More Austen networking

About fourteen months ago, as loyal readers may remember, I blogged about an online effort to launch something called the Jane Austen Letter Writing Society, which aimed to create a social network based on that creakiest of dinosaurs, the hand-written letter.


No idea how that project is going, but given the web’s impulse to replicate and monetize all things, perhaps it should come as no surprise that a second Austen-themed letter-writing club has appeared online. The most salient difference between the Letter Writing Society and the newer entrant, the Jane Austen Pen Pal Club, seems to be money: you could join the Society for free, but the Club costs $39 a year.


In exchange, members will get access to a list of fellow Janeites interested in corresponding (unlike the Society, the Club permits email), as well as to pages dedicated to Austen-related news, blogs and member-penned fanfic. “The 'Jane Austen Pen Pal Club' was created to facilitate the connection of Austen fans the world over,” the site explains.


Although the Club’s web site is stylish and well-designed, circumstantial evidence suggests that there have been few takers so far: my exploratory clicks a few days ago brought me the offer a free one-year membership, even though the site’s “Get Started” page describes that deal as a “holiday season” gift to the first twenty-five people to sign up.

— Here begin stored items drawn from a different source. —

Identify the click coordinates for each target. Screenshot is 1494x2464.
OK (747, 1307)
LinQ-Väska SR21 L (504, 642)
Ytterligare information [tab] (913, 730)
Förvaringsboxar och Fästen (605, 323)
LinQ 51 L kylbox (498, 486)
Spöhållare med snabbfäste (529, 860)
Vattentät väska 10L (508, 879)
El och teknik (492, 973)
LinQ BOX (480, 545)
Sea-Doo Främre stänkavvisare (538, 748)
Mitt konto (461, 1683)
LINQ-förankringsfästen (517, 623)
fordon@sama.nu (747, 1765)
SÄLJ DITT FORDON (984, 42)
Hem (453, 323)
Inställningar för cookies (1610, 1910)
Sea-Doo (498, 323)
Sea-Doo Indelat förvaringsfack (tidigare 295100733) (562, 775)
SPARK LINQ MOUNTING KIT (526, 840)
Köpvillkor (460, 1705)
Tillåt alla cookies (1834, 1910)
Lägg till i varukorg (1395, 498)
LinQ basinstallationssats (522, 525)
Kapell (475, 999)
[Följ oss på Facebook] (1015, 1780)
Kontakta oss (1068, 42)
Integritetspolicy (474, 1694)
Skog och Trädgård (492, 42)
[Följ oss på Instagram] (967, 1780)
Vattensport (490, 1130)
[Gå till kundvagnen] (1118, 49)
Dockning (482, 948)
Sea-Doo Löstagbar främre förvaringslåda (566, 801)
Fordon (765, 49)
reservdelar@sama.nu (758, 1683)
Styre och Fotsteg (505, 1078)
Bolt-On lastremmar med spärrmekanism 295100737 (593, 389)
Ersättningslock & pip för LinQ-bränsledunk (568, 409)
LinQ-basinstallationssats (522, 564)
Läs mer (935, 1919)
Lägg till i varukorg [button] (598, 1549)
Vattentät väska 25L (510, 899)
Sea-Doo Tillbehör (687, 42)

In the world of free membership in Facebook, the Republic of Pemberley and, indeed, the Jane Austen Letter Writing Society, getting anyone to pay to join a social network – at least one that doesn’t involve dating -- seems an uphill task.


Hey! An online dating service just for Janeites! Why has no one thought of this? We’ll call it OkJane, or austenHarmony, or RegencyMatch.com. I invite proposals – for investment, I mean! Not those kinds of proposals! -- from all you Janeite venture capitalists out there.